However, CFC rules continued to apply to income
derived through a trust or arising under the Foreign
Investment Fund (FIF) measures, even if derived
through CFCs resident in such comparable tax countries."
The new legislation also allowed fund managers
to invest up to 10% of their fund in foreign passive
investments before FIF rules apply, and also relieves
complying superannuation funds from the FIF measures.
In
April, 2004, the government introduced legislation
to the Australian parliament that it said would
simplify the taxation system for companies with
offshore earnings by ensuring that they only pay
a single layer of tax.
Commenting on the New International Tax Arrangements
(Participation Exemption and Other Measures) Bill
2004, parliamentary secretary to the Treasurer,
Ross Cameron, noted: "The measures in this bill
will directly assist Australian companies with
foreign subsidiaries or branch operations by generally
ensuring that they only pay one layer of (foreign)
tax on the profits of those offshore operations
as well as reducing compliance costs in many cases."
However, he added that “any passive or highly
mobile income shifted to those offshore investments
will continue to be taxed in Australia on an accrual
basis."
The government is hoping that the changes in the
tax law will make Australian firms more competitive
overseas, and Mr Cameron explained that they are
designed to help small, as well as large firms.
"The
changes are not just relevant to big business
with extensive offshore operations," he observed.
“They will also assist those emerging Australian
businesses looking to expand offshore to take
advantage of global opportunities."
Additionally, the new law would allow firms to
ignore capital gains from the sale of shares in
a foreign subsidiary, and would also expand the
application of foreign dividend exemption to all
nations.
Although
the government had made some improvements to the
tax position of international companies in 2003
and early 2004, they did not go far enough for
the taste of business, which continued fierce
lobbying throughout 2004 for further changes.
In
September 2004, then Treasurer Peter Costello
responded, indicating that he wanted to overhaul
the country’s international taxation system to
ease the tax burden on firms operating overseas.

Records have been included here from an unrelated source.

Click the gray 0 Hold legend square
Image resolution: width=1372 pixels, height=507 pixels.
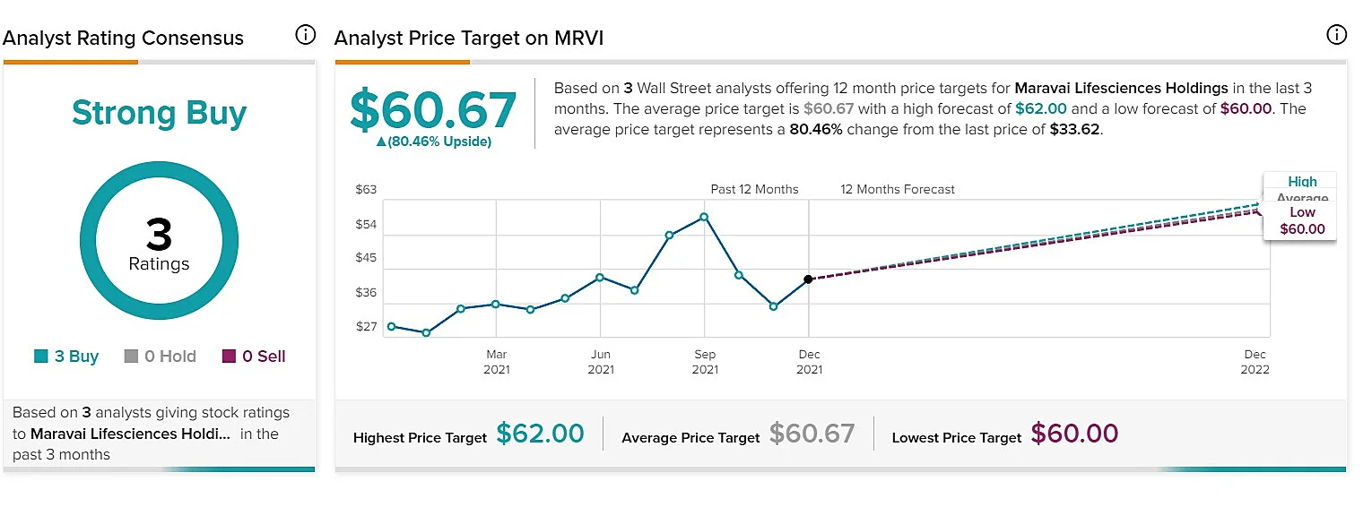coord(131,357)
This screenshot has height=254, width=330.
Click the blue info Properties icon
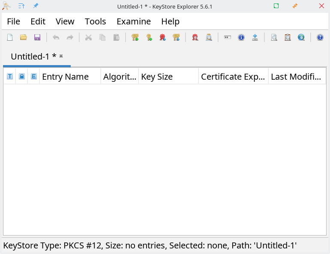(x=241, y=38)
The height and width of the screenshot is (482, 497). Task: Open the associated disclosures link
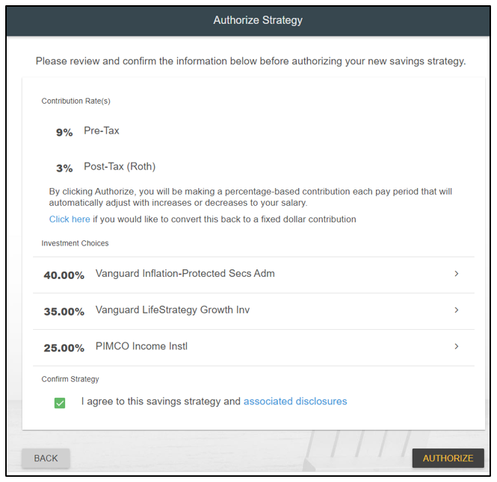click(295, 401)
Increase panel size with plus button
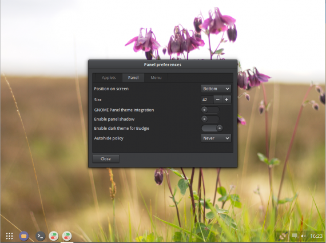The height and width of the screenshot is (243, 326). [x=226, y=100]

Costello revealed that one of his top priorities
is to help firms that derive much of their income
overseas and pay tax on it but do not benefit
from a domestic tax credit.
"I
would like to improve Australia's international
taxation arrangements so that Australian companies
can expand in foreign jurisdictions, while remaining
domiciled in Australia," Costello said. "We want
to promote Australia as a place for regional headquarters
- for Australian companies but also for foreign
companies," he added.
Costello spoke as News Corp, the largest firm
listed on the Australian Stock Exchange, prepared
to move its domicile and primary listing to the
United States. During the election process in
2005 little progress was made in the business
taxation arena; but Costello returned to the fray
in January, 2006, promising yet further reappraisals
of business taxation in an international context.
In
February 2006, a study was launched to measure
the country's international competitiveness, and
despite a change of government in 2008, scrutiny
of this area is ongoing.
In
August 2008, the Australia’s Future Tax
System (AFTS) Discussion Paper was launched by
Treasury Secretary Dr Ken Henry - claimed to be
the most comprehensive review of the country's
tax system in fifty years.
The
wide ranging review will encompass many aspects
of the federal and state/territorial tax system,
and will consider: the balance of taxes on work,
investment and consumption and the role for environmental
taxes; enhancements to the tax and transfer system
facing individuals, families and retirees; the
taxation of savings, assets and investments, including
the role and structure of company taxation; the
taxation of consumption and property and other
state taxes; simplification of the tax system,
including the interactions between federal, state
and local government taxes; and the proposed emission
trading system.
The
review will not, however, consider the rate and
base of the GST, and interactions with the transfer
system.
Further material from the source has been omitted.